In JavaScript, undefined is a primitive value that represents “not defined”, appearing when a variable is declared without a value or a function returns nothing.

let a;
console.log(a); // undefined

function doNothing() {}
console.log(doNothing()); // undefined

Many high‑quality libraries such as React, Vue, or Lodash use the terse expression void 0, which raises the question of how it differs from undefined and why it is chosen.

The undefined value was originally not a keyword but a normal property on the global object ( window), meaning it could be overwritten, which could break code that relies on it.

In early JavaScript (non‑strict mode) or old browsers you could even assign a new value to undefined, causing all checks against it to fail—a potential disaster for robust libraries.

Since ES5, the global undefined property is read‑only ( writable: false), preventing reassignment.

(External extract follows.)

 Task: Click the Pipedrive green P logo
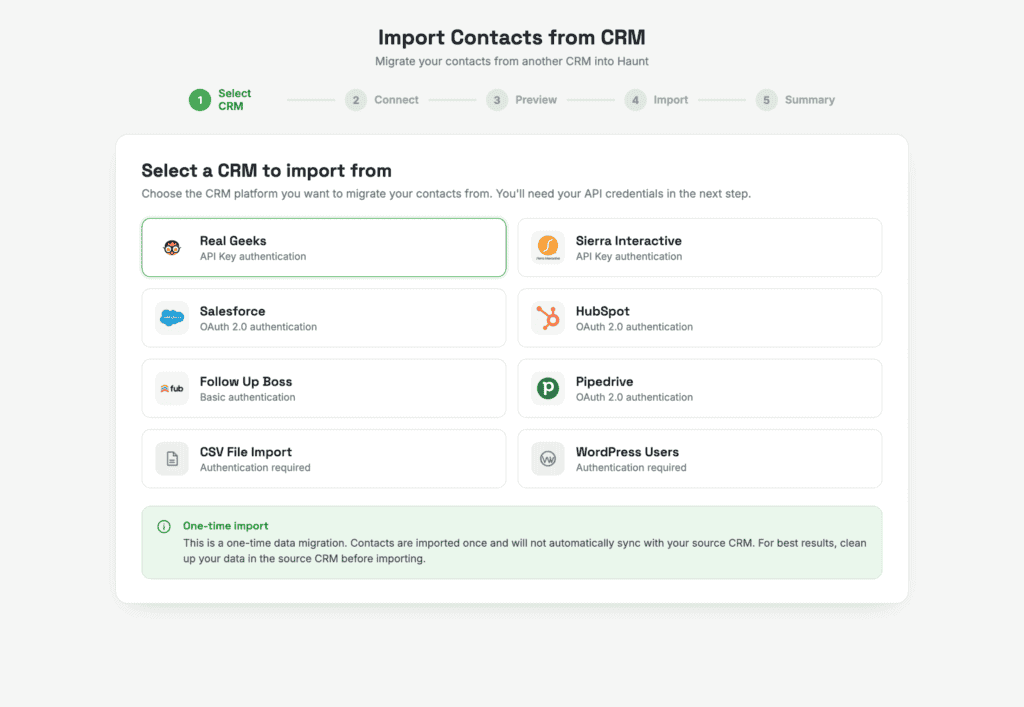tap(548, 388)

However, you can still shadow it in a local scope by declaring a variable named undefined.

The Dark History of undefined : It’s Not a Keyword

Keywords like true, false, and null cannot be used as variable names, but undefined originally could, making it mutable.

true = 1; // Uncaught SyntaxError: Invalid left-hand side in assignment

Because void is a unary operator, it evaluates its operand and always returns undefined, providing absolute safety.

console.log(void 1);        // undefined
console.log(void 'hello'); // undefined
console.log(void (1 + 1)); // undefined
console.log(void alert('hi')); // shows alert then undefined

The void operator cannot be overwritten, unlike a variable, so its result is reliably undefined in any environment.

The expression void 0 is simply the shortest form of using void (compared to void(0) or void 'any'), with 0 being one of the shortest possible operands.

Which Is Better?

From a safety perspective: void 0 guarantees a true, untampered undefined, which is why many high‑quality libraries prefer it.

From a minification perspective: void 0 is shorter than the literal undefined, saving a few bytes in large codebases.

From everyday development and readability: In modern ES5+ environments with linters, the risk of undefined being overwritten is negligible, so using the literal undefined is clear and intuitive.